Washington espère un accord imminent d’ici mercredi pour rouvrir le détroit d’Ormuz, alors que des frappes ont touché un cargo dans la nuit de lundi à mardi. Les cours du pétrole ont nettement chuté suite aux déclarations du secrétaire au Trésor américain, Scott Bessent, malgré le scepticisme persistant de Téhéran.
L’espoir d’un accord diplomatique et la baisse des marchés pétroliers
Les États-Unis ont affiché mardi l’espoir d’une résolution rapide pour rouvrir le détroit d’Ormuz, un point de passage stratégique pour l’approvisionnement énergétique mondial. Le secrétaire au Trésor américain, Scott Bessent, a déclaré dans un entretien à CNBC qu’un accord pourrait intervenir dès mardi ou mercredi afin de normaliser la situation dans la région.
Cette perspective a immédiatement détendu les marchés internationaux. Le prix du baril de Brent a chuté de 3,11 dollars, soit 2,29 %, pour s’établir à 80,66 dollars, tandis que le brut américain West Texas Intermediate (WTI) a reculé de 3,58 dollars pour descendre à 76,76 dollars.

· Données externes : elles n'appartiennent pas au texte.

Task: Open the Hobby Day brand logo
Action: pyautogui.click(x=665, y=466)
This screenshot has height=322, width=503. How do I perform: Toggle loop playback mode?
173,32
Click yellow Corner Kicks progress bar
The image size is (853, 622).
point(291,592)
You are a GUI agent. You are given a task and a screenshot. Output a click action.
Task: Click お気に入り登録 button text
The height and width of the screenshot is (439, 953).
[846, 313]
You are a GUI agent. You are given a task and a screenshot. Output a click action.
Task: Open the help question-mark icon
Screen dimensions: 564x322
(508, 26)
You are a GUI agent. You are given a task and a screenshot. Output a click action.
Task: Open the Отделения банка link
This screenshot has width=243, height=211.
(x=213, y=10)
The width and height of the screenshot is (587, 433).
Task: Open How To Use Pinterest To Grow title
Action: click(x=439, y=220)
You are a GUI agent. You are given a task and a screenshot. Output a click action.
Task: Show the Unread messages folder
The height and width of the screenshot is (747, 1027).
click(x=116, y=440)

Ces cotations atteignent ainsi leur niveau le plus bas depuis le 13 juillet, inversant la tendance haussière des derniers jours.

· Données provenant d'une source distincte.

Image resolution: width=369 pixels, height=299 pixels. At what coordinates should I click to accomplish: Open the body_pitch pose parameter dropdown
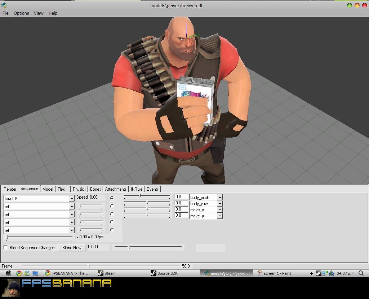click(219, 198)
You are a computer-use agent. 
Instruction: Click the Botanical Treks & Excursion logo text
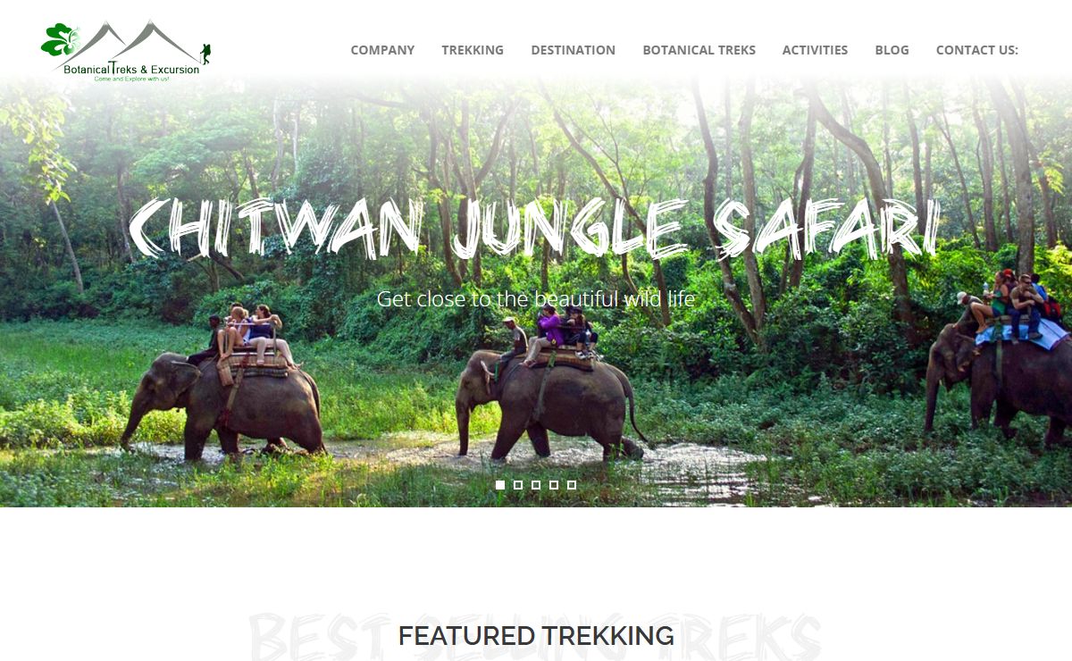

Giovanni Staunovo, analyste chez UBS, a souligné que les prix du pétrole effacent leurs gains antérieurs suite à des commentaires de responsables qataris affirmant qu’une résolution potentielle entre les États-Unis et l’Iran a été rédigée, selon des propos rapportés sur les marchés. Du côté du Qatar, pays médiateur aux côtés du Pakistan et d’Oman, le ministère des Affaires étrangères a confirmé par la voix de son porte-parole, Majed al-Ansari, que des efforts étaient activement en cours pour relancer le dialogue.
Des discussions sous tension et un détroit marqué par les hostilités
Malgré l’optimisme affiché à Washington, la réalité sur le terrain reste extrêmement volatile. Dans la nuit de lundi à mardi, un cargo naviguant près du détroit a été touché par un projectile, provoquant un incendie et la disparition d’un marin, selon les informations de la société de sécurité britannique Vanguard Tech. Cette attaque s’inscrit dans un cycle de tensions ravivé début juillet après l’échec d’un protocole d’accord de 60 jours conclu en juin.
L’Iran impose ses propres règles de navigation et restreint les trajets, tandis que les États-Unis maintiennent un blocus strict sur les ports iraniens. Le président américain Donald Trump a qualifié ces pourparlers de dernière chance
pour les dirigeants iraniens, tout en prévenant que le blocus ne serait levé qu’en cas d’accord global ou de capitulation totale.
Les démentis de Téhéran et le rôle persistant des médiateurs
Les versions diplomatiques divergent ouvertement entre les belligérants. Alors que Washington évoque des pourparlers directs en cours, le ministère iranien des Affaires étrangères a nié toute négociation directe avec les États-Unis. Le porte-parole de la diplomatie iranienne, Esmaïl Baghaï, a affirmé que son pays menait uniquement des discussions avec Oman pour sécuriser une route maritime respectant les droits souverains de Téhéran.

Pendant ce temps, les efforts de médiation régionale continuent de s’organiser en arrière-plan. Le porte-parole du ministère pakistanais des Affaires étrangères, Tahir Andrabi, a rejeté l’idée que son pays aurait abandonné ses démarches diplomatiques.
Tahir Andrabi, porte-parole du ministère pakistanais des Affaires étrangères, a souhaité dissiper l’impression que le Pakistan avait baissé les bras, précisant que ce n’était pas le cas et que les parties devront finalement s’asseoir à la table des négociations pour régler toutes les questions en suspens.
Dans la même veine, le vice-président américain JD Vance a estimé dans un entretien diffusé sur un podcast que l’administration américaine ne pouvait pas se contenter de bombardements continus et qu’il était indispensable de conjuguer la force militaire avec la diplomatie pour résoudre la crise.